Alternatively, you could arrange for a super proceeds trust to be created after your death through a deed. However, there may be various legal and regulatory compliances you need to fulfil to create a super proceeds trust and it’s worth talking to an expert to avoid any mistakes. 

What are the pros and cons of setting up a super proceeds trust?

A super proceeds trust that is compliant with the necessary laws and is accurately set up can minimise the taxes your dependants would owe when they receive your super death benefits in some situations. 

Setting up a superannuation proceeds trust could have some tax advantage. If the beneficiary of your superannuation trust is your dependant as defined by superannuation laws, they can generally receive the payments without any tax implications if the trust is in the form of a lump sum.

However, an income stream may or may not be taxable. If the dependant is 60 years or older at the time of the death of the deceased, an income stream is generally tax-free. But if the dependant is not yet 60 or the deceased passed away before turning 60, a part of the income stream may be taxed. 

It’s also worth noting that the definition of dependants varies between super laws and income tax laws. If the beneficiary of your super proceeds trust doesn’t fall into the category of your dependants as defined by super laws, the payment they receive is likely to be taxable. 

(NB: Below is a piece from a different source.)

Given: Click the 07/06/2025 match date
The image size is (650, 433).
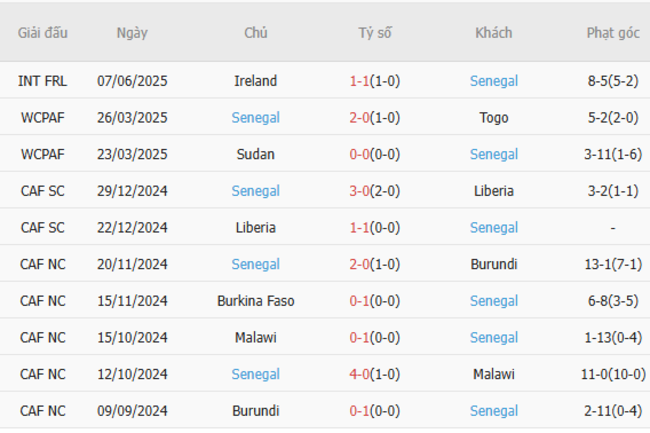Looking at the screenshot, I should point(132,81).
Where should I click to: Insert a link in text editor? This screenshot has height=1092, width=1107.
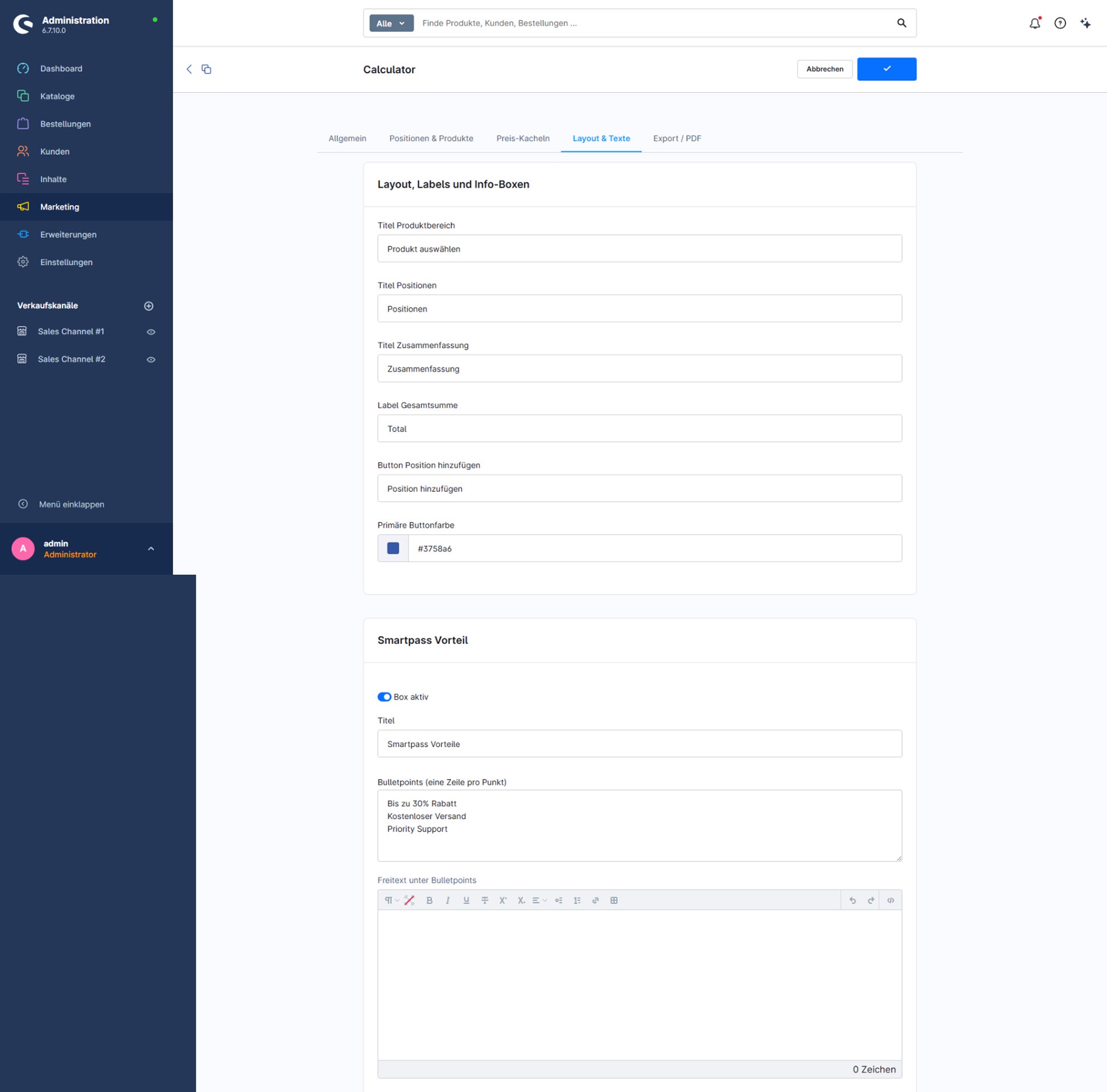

The difference in the way dependants are defined and how the proceeds are taxed for dependants and non-dependants makes the process of setting up a super proceeds trust quite complicated. It’s advisable to consult your lawyer and tax advisor when drafting the clauses in your will relating to your super death benefits to avoid any confusion at a later stage.

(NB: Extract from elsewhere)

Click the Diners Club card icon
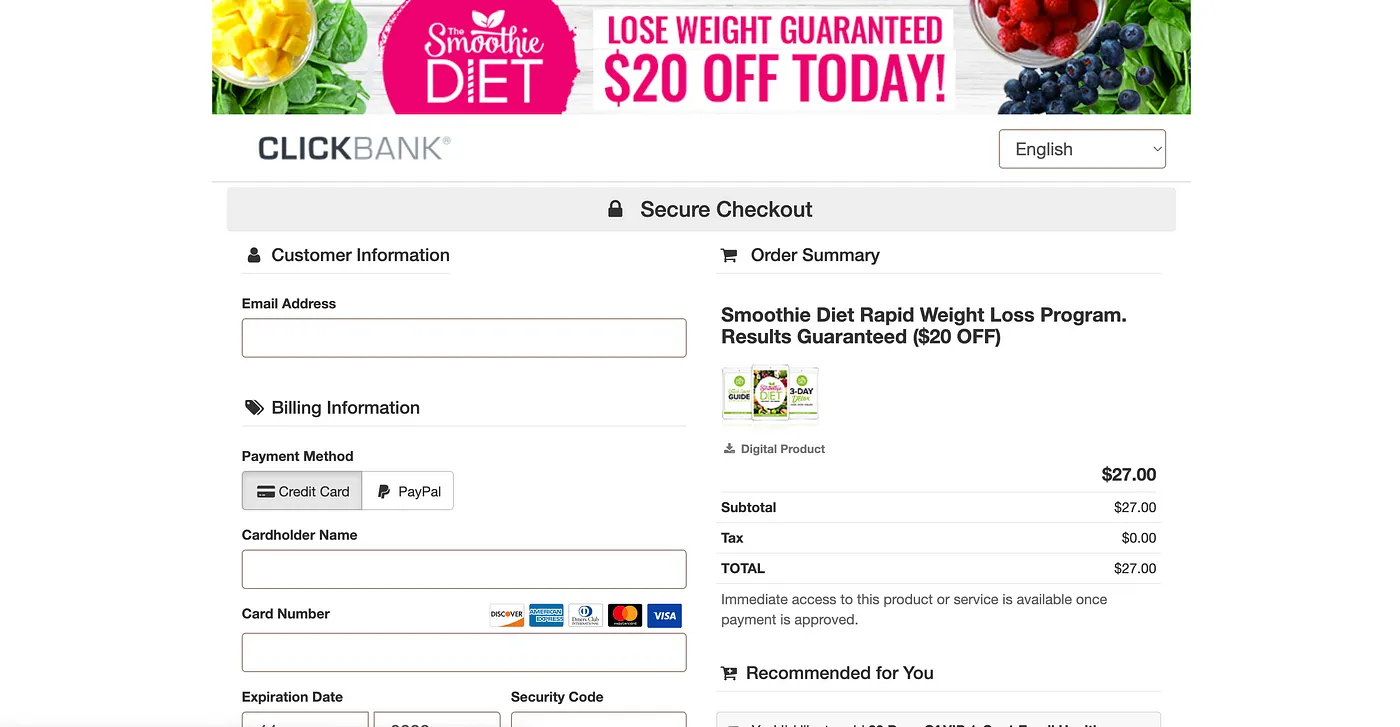The height and width of the screenshot is (727, 1400). tap(585, 615)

Can dependants inherit super death benefits without a super proceeds trust?

Yes, it’s possible to access super death benefits without a super proceeds trust. However, in this case, the beneficiaries receiving the benefits would have to deal with the tax implications themselves or risk losing access to the benefits. 

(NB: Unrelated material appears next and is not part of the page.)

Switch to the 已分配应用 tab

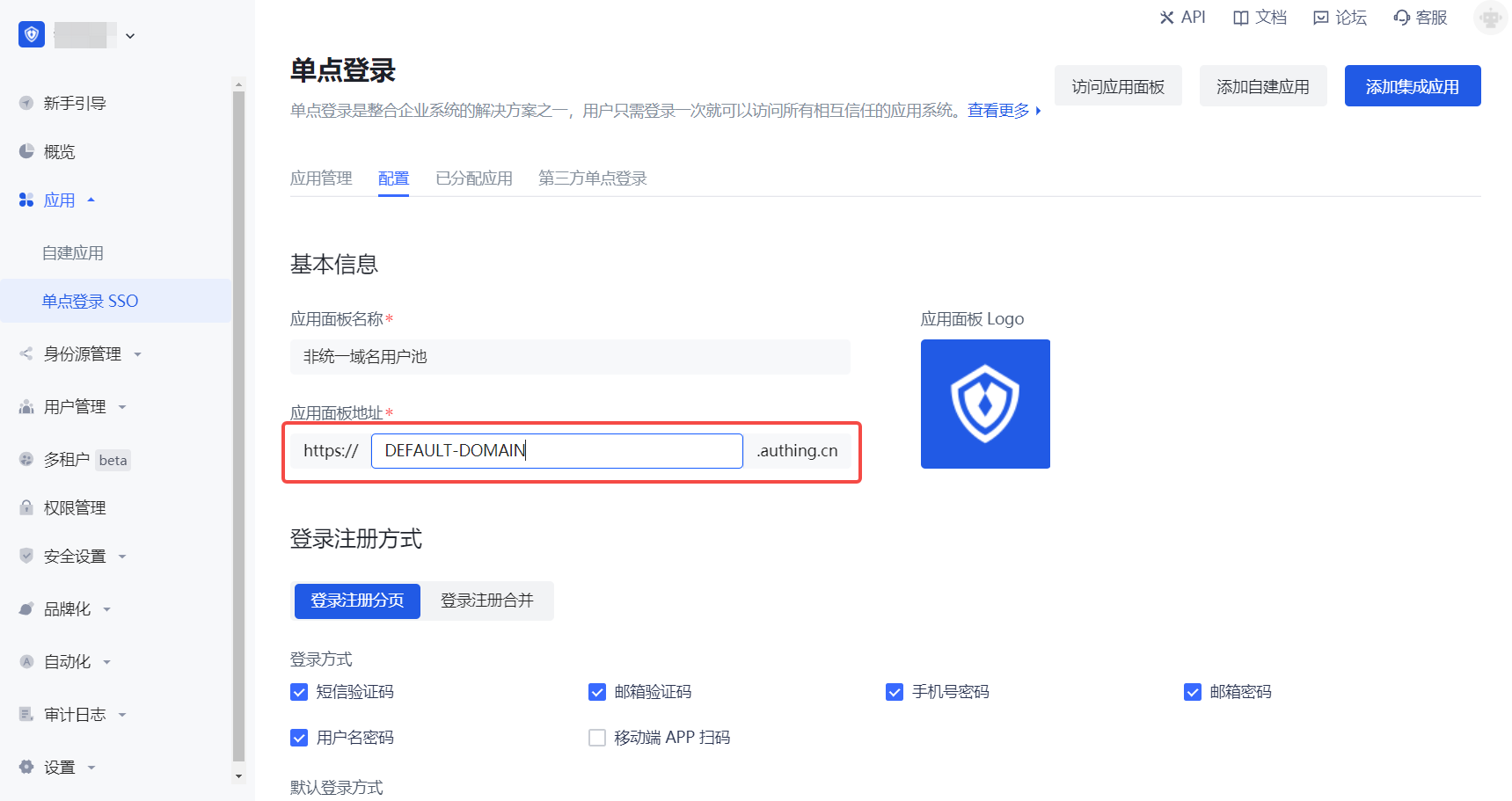473,178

As per super laws in Australia, when a super fund’s management is informed of the death of one of their members, they can transfer the super death benefits to the beneficiaries nominated by the deceased person. 

If no one has been nominated, the benefits may be paid to the legal personal representative or the person executing the deceased person’s estate, and they can split the benefits as per the instructions in the will. 

Note that the beneficiaries nominated to receive super death benefits can be binding or non-binding nominees depending on the super fund’s rules. If only non-binding beneficiaries are nominated, the super fund trustee can decide whether to transfer the benefits to these beneficiaries or the legal personal executive. 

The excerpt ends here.